WORK ITEM |
Omitting all pictures, copy word for word the lines from the line containing "Click the money" through the final line of the entries.

DATASET CONTENT |
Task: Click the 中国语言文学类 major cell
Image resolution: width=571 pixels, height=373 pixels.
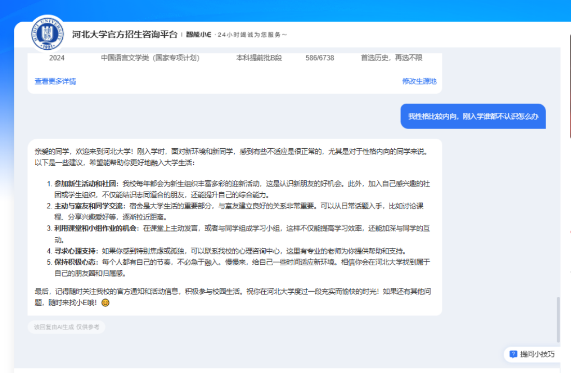Action: pyautogui.click(x=150, y=58)
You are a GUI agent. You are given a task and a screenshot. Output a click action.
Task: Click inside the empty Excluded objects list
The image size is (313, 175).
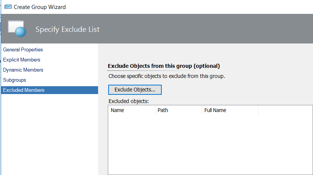pos(210,145)
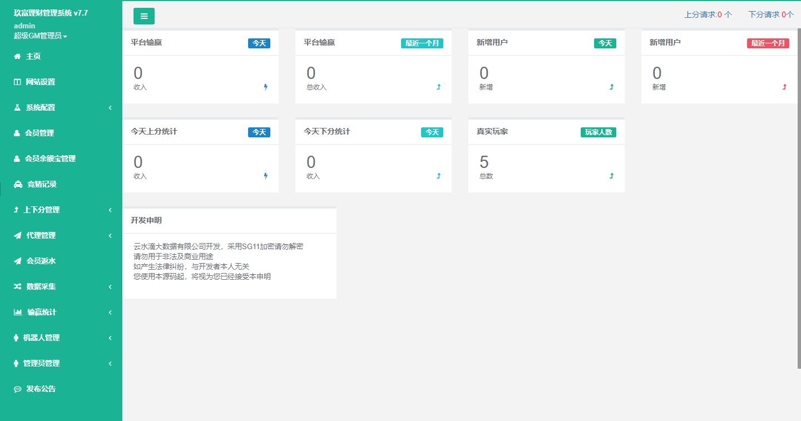Click the speech bubble icon beside 发布公告
801x421 pixels.
(17, 389)
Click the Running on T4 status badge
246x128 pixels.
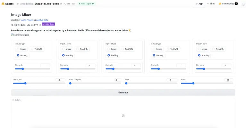[86, 4]
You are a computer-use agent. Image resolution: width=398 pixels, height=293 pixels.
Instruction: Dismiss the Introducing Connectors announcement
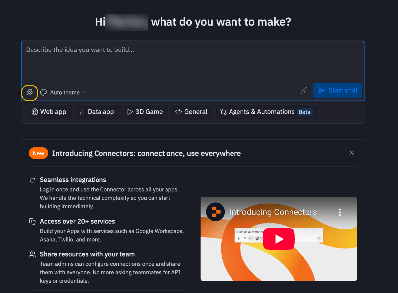click(351, 153)
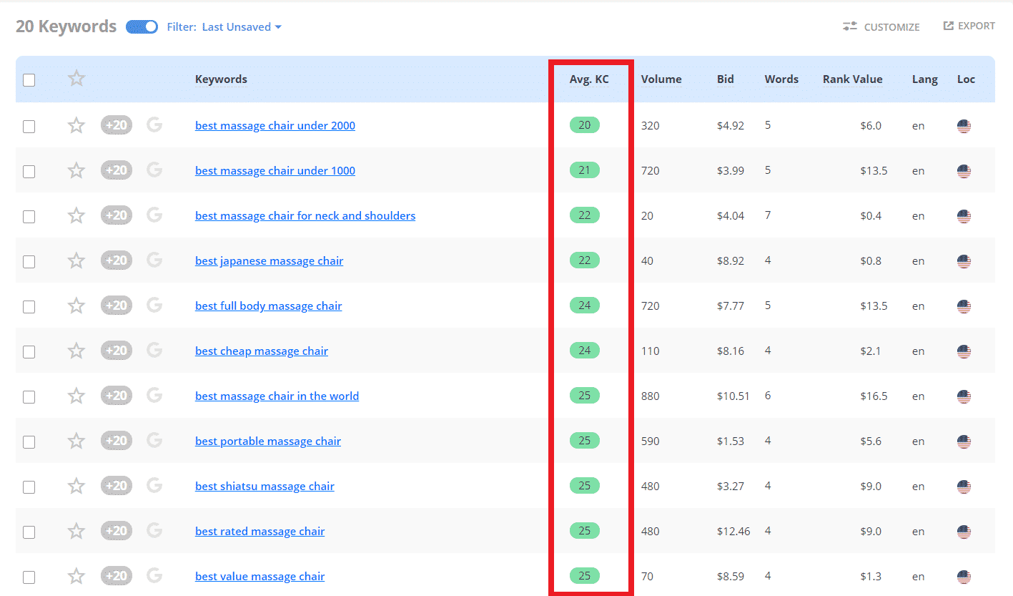Sort by the Rank Value column header

click(x=852, y=79)
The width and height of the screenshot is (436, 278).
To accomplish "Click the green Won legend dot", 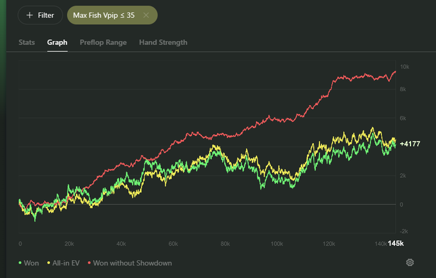I will [x=20, y=262].
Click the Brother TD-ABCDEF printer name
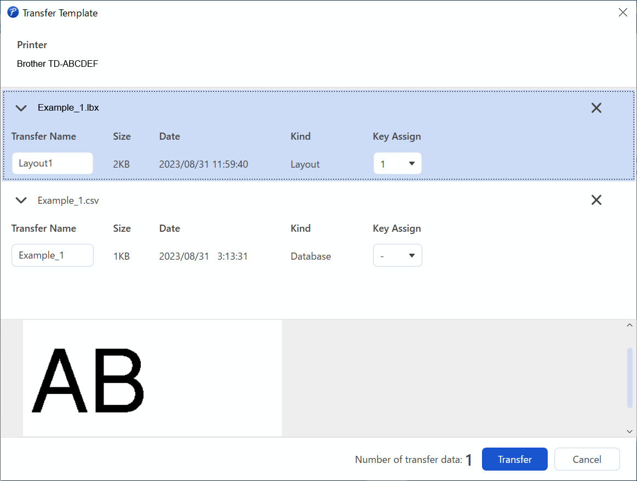The height and width of the screenshot is (481, 637). 58,64
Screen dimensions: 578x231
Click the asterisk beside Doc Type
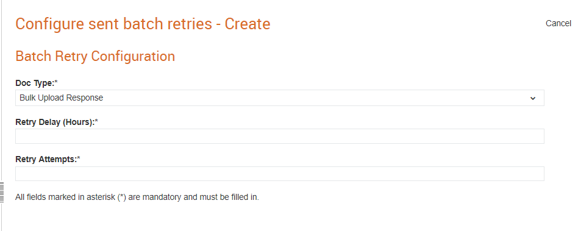point(56,82)
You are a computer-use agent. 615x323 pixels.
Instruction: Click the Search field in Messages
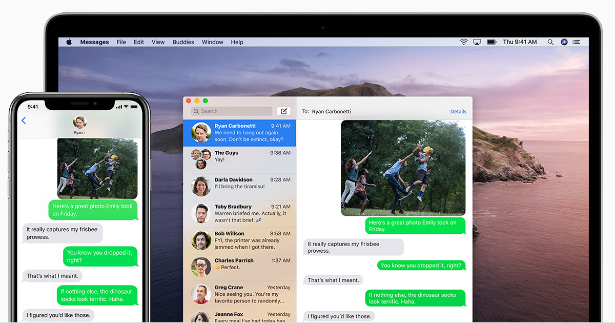tap(232, 111)
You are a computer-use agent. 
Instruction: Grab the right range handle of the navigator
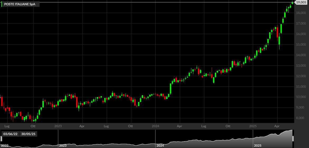[293, 139]
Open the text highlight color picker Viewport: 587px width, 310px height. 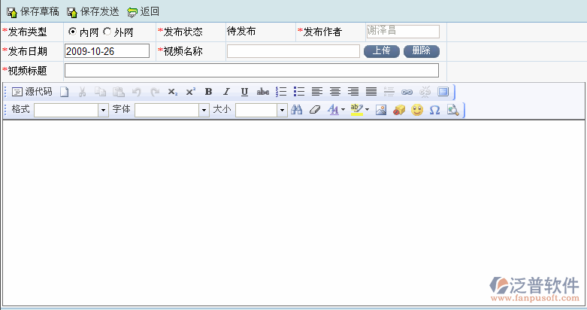357,110
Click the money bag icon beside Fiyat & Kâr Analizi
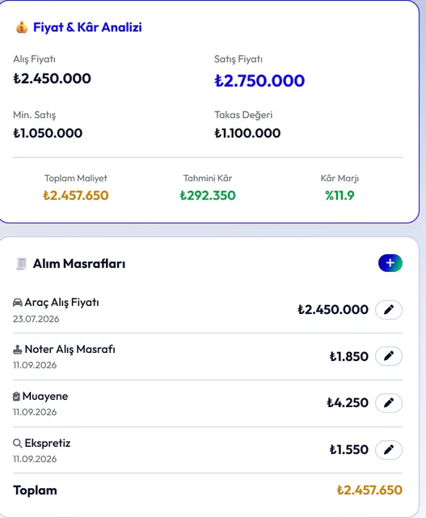Image resolution: width=426 pixels, height=518 pixels. click(22, 28)
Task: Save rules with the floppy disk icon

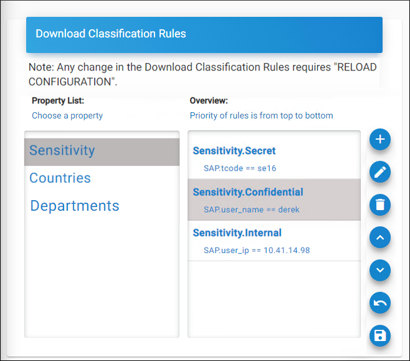Action: coord(379,336)
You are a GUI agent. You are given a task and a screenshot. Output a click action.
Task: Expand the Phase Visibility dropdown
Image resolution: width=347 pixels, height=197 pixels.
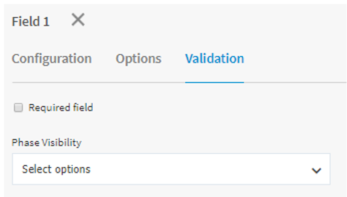171,169
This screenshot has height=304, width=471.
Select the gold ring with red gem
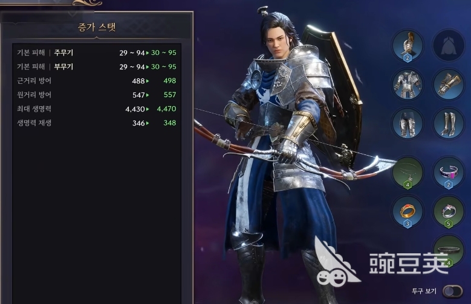(408, 212)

ANSWER BELOW |
Click the money bag icon beside Fiyat & Kâr Analizi
Image resolution: width=426 pixels, height=518 pixels. click(22, 28)
Task: Save rules with the floppy disk icon

Action: coord(379,336)
You are a GUI agent. You are given a task and a screenshot. Output a click action.
Task: Expand the Phase Visibility dropdown
Image resolution: width=347 pixels, height=197 pixels.
171,169
This screenshot has height=304, width=471.
Select the gold ring with red gem
(408, 212)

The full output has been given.